History of bleeding diathesis, history of allergic reaction to anesthetic agents to be used during the procedure, severe arthritis resulting in narrowing of the joint space that would preclude insertion of the required instruments, cellulitis over the joint to be studied.



  1. Preoperative determination of the vital signs is indicated.
  2. The surface over the joint to be studied is shaved and prepped with an iodine solution.
  3. If the procedure is to be performed with the client under general anesthesia, anesthetic premedication may be given and the client is taken to the operating room where a general anesthetic agent is administered.
  4. If the procedure is to be performed with the client under local anesthesia, the client may need to be properly positioned. (As an example, arthroscopy of the knee is at times performed with the client in a sitting position.)
  5. Just before beginning the procedure, take a “time out” to verify the correct client, procedure, and site.



  1. If the procedure is to be performed with the client under local anesthesia, infiltration of the skin over the joint is performed with a local anesthetic agent (lidocaine).
  2. The joint space is infiltrated with the local anesthetic agent.
  3. If the joint to be studied is located in an extremity, a proximal tourniquet is occasionally applied.
  4. A small incision is made, and the irrigation cannula is passed into the joint space. The joint space is irrigated and distended with irrigation solution (saline).
  5. The arthroscope is placed into the joint space through a second incision. The internal structures of the joint are visualized.
  6. If arthroscopic surgery is to be performed, insertion of various arthroscopic surgical cannulae can be performed through a third incision.
  7. At the end of the procedure the instruments are removed from the joint, and the incisions are closed with sutures or Steri-strip tape.
  8. Various dressings are applied. In the case of knee arthroscopy, an Ace wrap is often used.
  9. The pneumatic cuff is then deflated.


Postprocedure Care

  1. Postoperative determination of the vital signs and a dressing check are indicated.
  2. Frequent reevaluation of the dressing and the joint may be needed. The physician supervising the care of the client should be informed if bleeding, swelling of the joint, or leakage of synovial fluid is noted.
  3. Postoperative analgesic medications and antibiotic agents may be ordered by the physician supervising the test.
  4. A program of physical therapy may be required, although frequently the client may resume normal activity within 24 hours of the procedure.
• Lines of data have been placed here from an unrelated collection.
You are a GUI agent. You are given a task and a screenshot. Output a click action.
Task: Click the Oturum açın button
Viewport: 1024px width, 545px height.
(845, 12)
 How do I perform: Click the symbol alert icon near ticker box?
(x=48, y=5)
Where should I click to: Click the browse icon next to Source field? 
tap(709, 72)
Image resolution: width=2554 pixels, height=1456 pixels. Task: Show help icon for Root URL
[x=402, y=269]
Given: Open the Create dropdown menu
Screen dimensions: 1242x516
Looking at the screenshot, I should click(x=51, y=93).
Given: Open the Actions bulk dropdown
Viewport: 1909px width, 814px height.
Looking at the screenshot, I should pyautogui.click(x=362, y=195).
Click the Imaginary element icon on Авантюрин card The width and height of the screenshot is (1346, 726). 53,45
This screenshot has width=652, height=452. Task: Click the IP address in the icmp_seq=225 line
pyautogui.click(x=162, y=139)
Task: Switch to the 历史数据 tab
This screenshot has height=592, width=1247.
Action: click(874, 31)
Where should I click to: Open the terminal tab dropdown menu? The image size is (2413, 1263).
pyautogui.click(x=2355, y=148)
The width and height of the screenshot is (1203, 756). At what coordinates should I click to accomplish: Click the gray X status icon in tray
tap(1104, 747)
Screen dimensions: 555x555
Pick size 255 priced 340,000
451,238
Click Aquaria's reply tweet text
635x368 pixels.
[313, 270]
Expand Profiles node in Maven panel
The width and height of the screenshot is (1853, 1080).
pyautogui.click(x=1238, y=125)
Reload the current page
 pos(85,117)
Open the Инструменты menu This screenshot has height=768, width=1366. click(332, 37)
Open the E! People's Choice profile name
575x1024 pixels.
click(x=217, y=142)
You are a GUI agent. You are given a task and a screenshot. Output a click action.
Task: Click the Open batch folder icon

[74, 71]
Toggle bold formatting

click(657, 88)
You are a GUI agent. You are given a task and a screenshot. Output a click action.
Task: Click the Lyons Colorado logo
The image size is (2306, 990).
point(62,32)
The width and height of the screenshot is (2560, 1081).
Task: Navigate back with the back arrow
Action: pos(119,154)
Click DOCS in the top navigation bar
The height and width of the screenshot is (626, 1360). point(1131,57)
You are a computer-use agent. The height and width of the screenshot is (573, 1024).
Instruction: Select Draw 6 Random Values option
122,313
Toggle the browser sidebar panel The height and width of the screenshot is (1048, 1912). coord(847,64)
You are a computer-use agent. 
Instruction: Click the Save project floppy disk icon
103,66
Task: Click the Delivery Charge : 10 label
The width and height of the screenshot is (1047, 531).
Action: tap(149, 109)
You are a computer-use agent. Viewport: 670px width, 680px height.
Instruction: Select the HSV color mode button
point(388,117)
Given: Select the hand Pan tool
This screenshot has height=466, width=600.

Client and Family Teaching

  1. A general preoperative orientation to the procedure and postoperative care plan is indicated.
  2. The client and family will need instruction in any physical therapy routines or mobility limitations imposed by the procedure.
  3. Orientation as to the nature and prognosis of the disease process diagnosed by the arthroscopy may be indicated.
  4. An ice pack may help ease postprocedure pain. Use a towel between the ice pack and the joint.
  5. Use crutches for 5–7 days when walking.
  6. Do not exercise the joint more than normal activity for 5–6 weeks after the procedure if surgery was performed.
  7. Contact the physician if edema continues more than 3 days or if fever over 101 degrees F (38.3 degrees C) or increased knee pain develops.


Factors That Affect Results

  1. Client cooperation during arthroscopy performed with the client under local anesthesia is essential.
  2. Severe arthritis-producing deformity of the joint space may limit the effectiveness of the procedure.
  3. Postoperative complications such as bleeding or infection may limit the effectiveness of arthroscopic surgical procedures.


Other Data

  1. Wrist arthroscopy is ideal for evaluating intra-articular soft tissue injuries.
  2. The cause of various types of chronic arthritis can frequently be determined with radiographic or serologic tests without the need to perform arthroscopy.
  3. The increasing availability of smaller arthroscopic instruments has resulted in a growing trend to perform these procedures with the client under local anesthesia and in an office (rather than a hospital) setting.